# [About this task]
Reproduce the data below in full and to the letter, images excepted.
--- Records shown Enclosed Below ---
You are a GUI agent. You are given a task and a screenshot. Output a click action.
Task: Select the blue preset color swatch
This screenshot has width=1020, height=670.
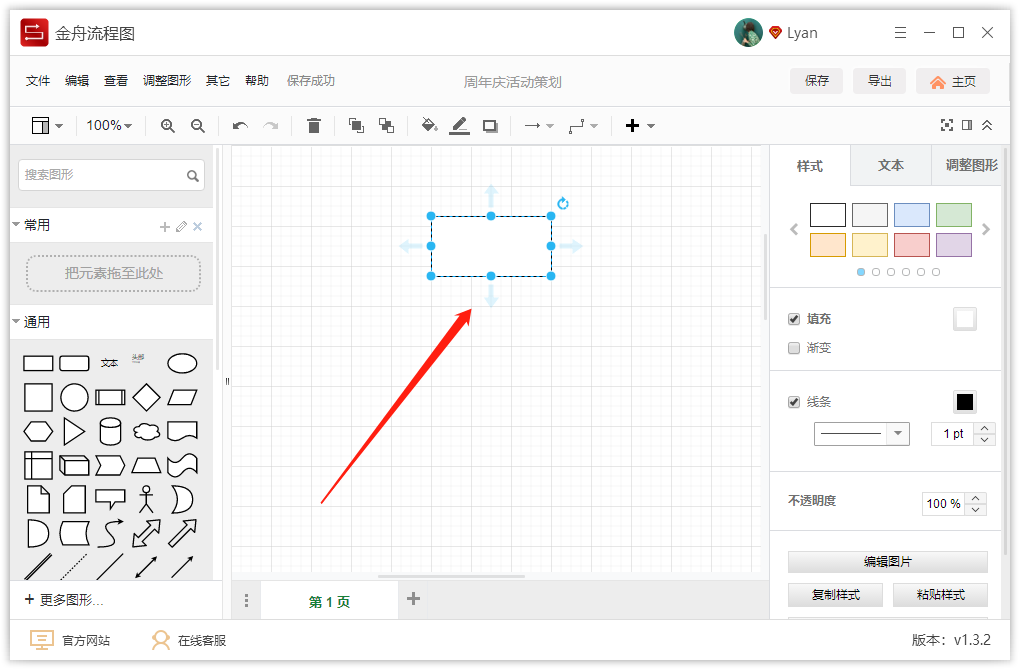(x=911, y=214)
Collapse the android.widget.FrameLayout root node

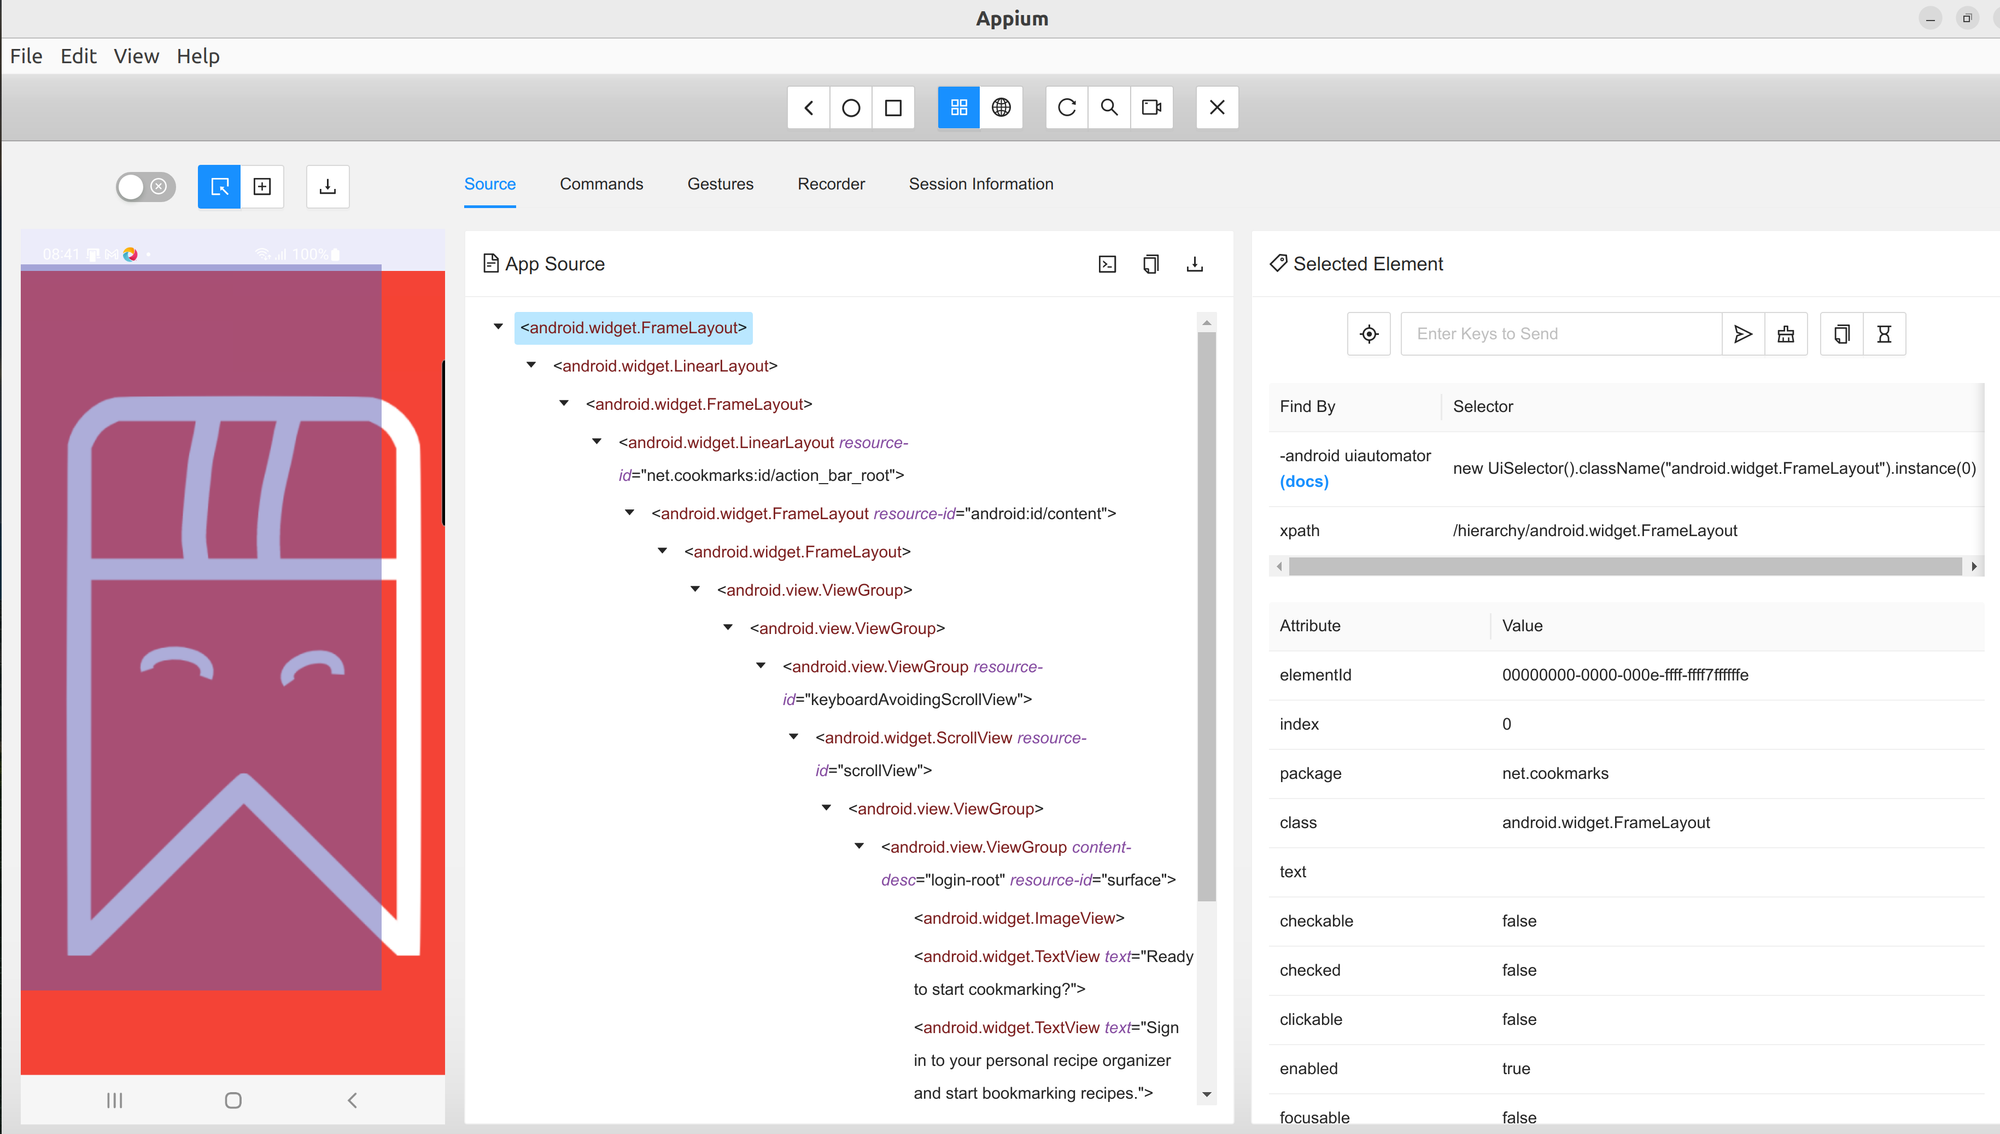[499, 327]
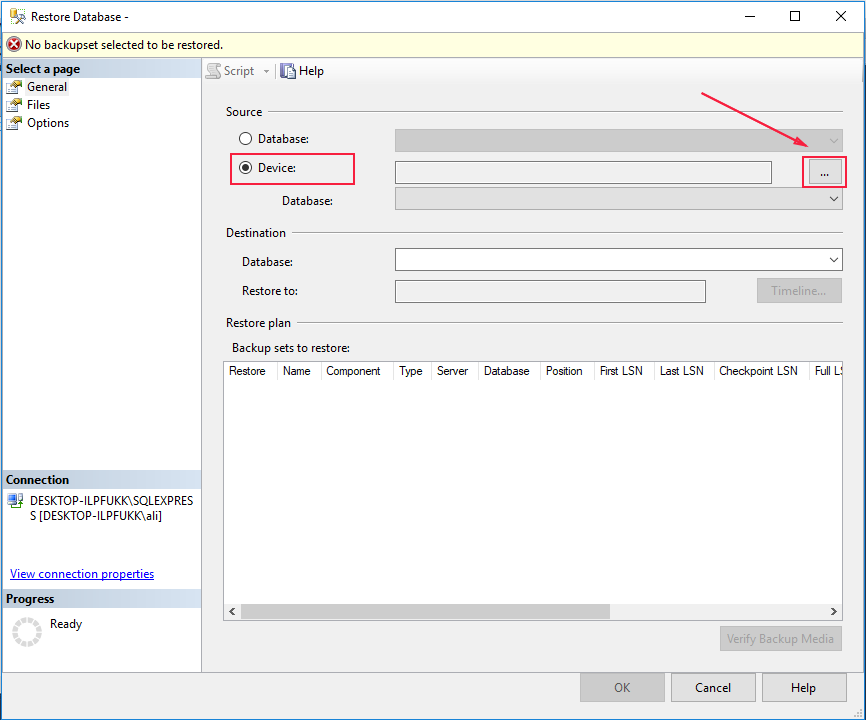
--- End of Enclosed Records shown ---
# [Result of this task]
You are a GUI agent. You are given a task and a screenshot. Output a click action.
Task: Select the blue preset color swatch
This screenshot has width=1020, height=670.
(x=911, y=214)
Collapse the android.widget.FrameLayout root node

[499, 327]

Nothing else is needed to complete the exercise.